Premièrement, il est rare que je me laisse aller à télécharger la démo d'un jeu.
Deuxièmement, la plupart des démos de jeux que j'essaie me dissuade d'acheter le jeu (ce qui explique en partie le premièrement).
Troisièmement, je termine un jeu tous les... pfff. Bref, je finis rarement les jeux.
Céville a donc déjà ça de particuliers : il est suffisant étrange pour attirer l'attention, suffisamment bien fait pour se faire acheter, et son effet kiss cool dure assez longtemps pour mener à la fin du jeu.
Pourtant, Céville est un « petit » jeu - dans le sens « une petite production ». Ca ne sent pas les millions, ni le travail d'experts : l'aspect graphique – en 3D - est mignon, mais ça ne coupe pas trois pattes à un canard. Le jeu est relativement court. L'intrigue n'a pas dû filer trop la migraine à son game designer.
Malgré ça, si j'écris un article dessus, c'est que Céville m'a plu. En effet. En dépit de ses défauts, on passe un très bon moment avec les trois personnages Céville, le tyran, Lily, la petite fille toute gentille, et Ambrosius, le paladin narcissique.
L'intrigue est simple comme bonjour : Céville, tyran méchant comme une teigne, se fait jeter à la porte de son royaume par son bras droit Basilius, qui promet un règne encore plus maléfique que son prédécesseur. Céville est jeté en prison. Là dessus, une petite fille se propose d'aider Céville à empêcher Basilius de détourner le pouvoir. Et enfin, Ambrosius, l'incapable en armure, se trouve mêlé à l'aventure presque par accident.
Le jeu est agréable pour plusieurs raisons.

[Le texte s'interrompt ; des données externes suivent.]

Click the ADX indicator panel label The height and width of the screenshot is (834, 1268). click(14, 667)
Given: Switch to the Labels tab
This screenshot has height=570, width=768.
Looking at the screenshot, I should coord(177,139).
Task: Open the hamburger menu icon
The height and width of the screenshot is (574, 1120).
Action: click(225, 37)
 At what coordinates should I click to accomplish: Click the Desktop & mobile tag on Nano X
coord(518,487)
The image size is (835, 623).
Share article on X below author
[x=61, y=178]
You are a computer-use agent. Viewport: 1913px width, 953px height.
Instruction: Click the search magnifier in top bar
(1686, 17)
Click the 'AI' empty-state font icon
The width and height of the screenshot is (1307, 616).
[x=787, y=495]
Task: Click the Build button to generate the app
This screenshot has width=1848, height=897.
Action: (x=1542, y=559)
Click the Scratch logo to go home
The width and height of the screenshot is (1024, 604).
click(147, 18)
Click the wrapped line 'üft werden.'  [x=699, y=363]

Tout d'abord, les personnages varient les formes d'humour et de mentalité : Céville n'en râte pas une pour faire une vanne bien sentie ou suggérer une solution si possible cruelle à chacun des problèmes, alors que Lily est la morale incarnée et rouspète contre le mauvais esprit du tyran. Enfin, Ambrosius est une caricature hilarante, ne s'exprimant que par une débauche d'éloges sur sa propre personne, et se vantant lui-même de son épée +3.
Ensuite, l'humour est décalé, un peu à la façon de Shrek où tous les contes sont détournés. Dans Céville, on trouve plusieurs parodie de l'univers habituel des MMO médiévaux-fantastiques : le monstre qui cherche à acheter un donjon bien lugubre, les nains qui sont devenus les maîtres de la Bourse, les elfes tous écolos et défoncés, sapés comme des hippies... S'ajoute à ça quelques clins d'oeil à l'actualité comme une parodie des shows à la Nouvelle Star.
A côté de ça, les énigmes ne sont pas bien difficiles, surtout avec les aides fournies par le jeu : la barre d'espace affiche tous les objets cliquables à l'écran et colore les objets avec lesquels on peut interagir. Elles sont au départ assez rationnelles, puis deviennent de plus en plus absurdes sur la fin, un peu à la manière de Runaway.
Céville est amusant donc. Pas hilarant à se rouler par terre, pas fascinant à en jouer tout la nuit, mais amusant, divertissant, et sans défaut majeur qui ferait jeter la souris par la fenêtre.
Il est possible de télécharger la démo sur le site officiel pour se faire une petite idée.